When first batch is skipped (return None in training_step) in multiple optimizers (different model parameters belong to different optimizers) and half-precision setting, the following error appears (you can find full traceback on colab):

/usr/local/lib/python3.7/dist-packages/torch/cuda/amp/grad_scaler.py in step(self, optimizer, *args, **kwargs)
    335             self.unscale_(optimizer)
    336 
--> 337         assert len(optimizer_state["found_inf_per_device"]) > 0, "No inf checks were recorded for this optimizer."
    338 
    339         retval = self._maybe_opt_step(optimizer, optimizer_state, *args, **kwargs)

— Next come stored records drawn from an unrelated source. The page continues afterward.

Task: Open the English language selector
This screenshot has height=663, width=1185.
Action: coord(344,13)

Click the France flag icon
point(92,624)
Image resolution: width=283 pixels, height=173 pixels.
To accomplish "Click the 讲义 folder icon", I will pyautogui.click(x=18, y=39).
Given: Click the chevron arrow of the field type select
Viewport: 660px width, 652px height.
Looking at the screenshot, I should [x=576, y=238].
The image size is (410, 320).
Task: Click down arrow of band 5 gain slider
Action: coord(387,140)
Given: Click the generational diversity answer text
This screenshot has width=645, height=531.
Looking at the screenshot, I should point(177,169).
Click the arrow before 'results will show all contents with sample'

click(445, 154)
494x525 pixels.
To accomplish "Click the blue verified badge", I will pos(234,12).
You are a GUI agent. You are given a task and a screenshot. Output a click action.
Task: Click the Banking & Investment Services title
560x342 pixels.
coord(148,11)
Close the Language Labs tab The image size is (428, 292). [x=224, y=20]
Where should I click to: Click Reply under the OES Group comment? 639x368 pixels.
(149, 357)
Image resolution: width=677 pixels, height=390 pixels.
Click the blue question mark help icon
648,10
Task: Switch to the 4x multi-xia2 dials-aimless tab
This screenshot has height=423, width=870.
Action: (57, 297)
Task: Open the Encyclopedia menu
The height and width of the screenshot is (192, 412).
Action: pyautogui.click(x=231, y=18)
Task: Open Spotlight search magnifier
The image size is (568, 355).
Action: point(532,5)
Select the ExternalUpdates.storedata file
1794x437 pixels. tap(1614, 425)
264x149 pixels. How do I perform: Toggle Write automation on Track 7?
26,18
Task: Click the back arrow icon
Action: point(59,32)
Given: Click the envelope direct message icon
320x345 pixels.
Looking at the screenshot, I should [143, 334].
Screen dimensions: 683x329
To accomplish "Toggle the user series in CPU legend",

AssertionError: No inf checks were recorded for this optimizer.

Note that

There are no errors when I skip any other batch (not first)
There are no errors when I skip first batch in single optimizer setting
There are no errors when I skip first batch in full-precision setting

So all three conditions (multiple optimizers, half-precision, first batch) are crucial to reproduce this bug.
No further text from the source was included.